§ **Required work**
Every line below must be reproduced exactly; no pictures are to be included.

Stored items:
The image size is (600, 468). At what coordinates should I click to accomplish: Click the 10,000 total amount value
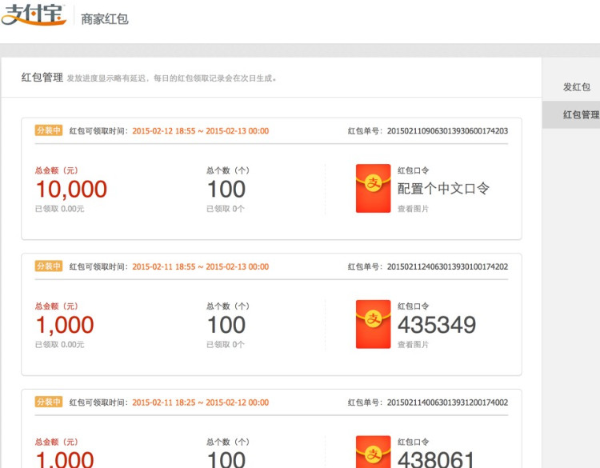pos(70,189)
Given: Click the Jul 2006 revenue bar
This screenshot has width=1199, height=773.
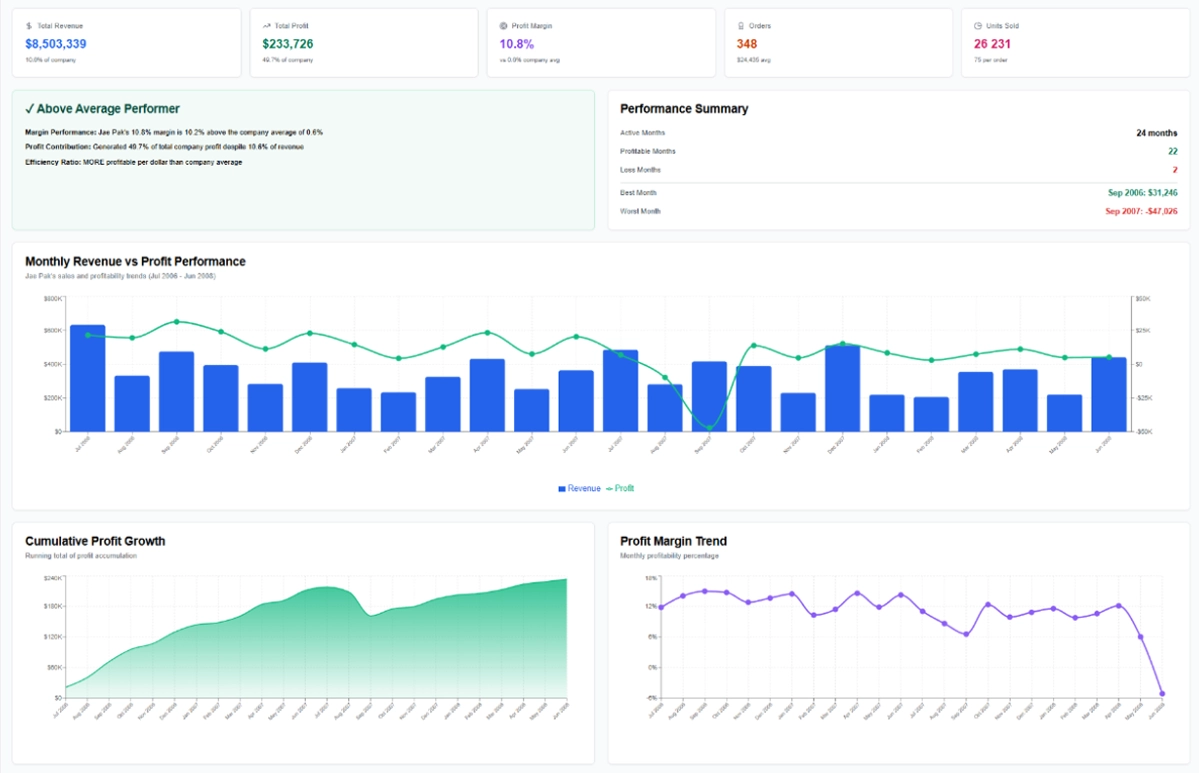Looking at the screenshot, I should (x=87, y=378).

§ **Written response**
The image size is (600, 468). At what coordinates should I click to accomplish: Click the 10,000 total amount value
pos(70,189)
Given: Click the Jul 2006 revenue bar
This screenshot has width=1199, height=773.
Looking at the screenshot, I should (x=87, y=378).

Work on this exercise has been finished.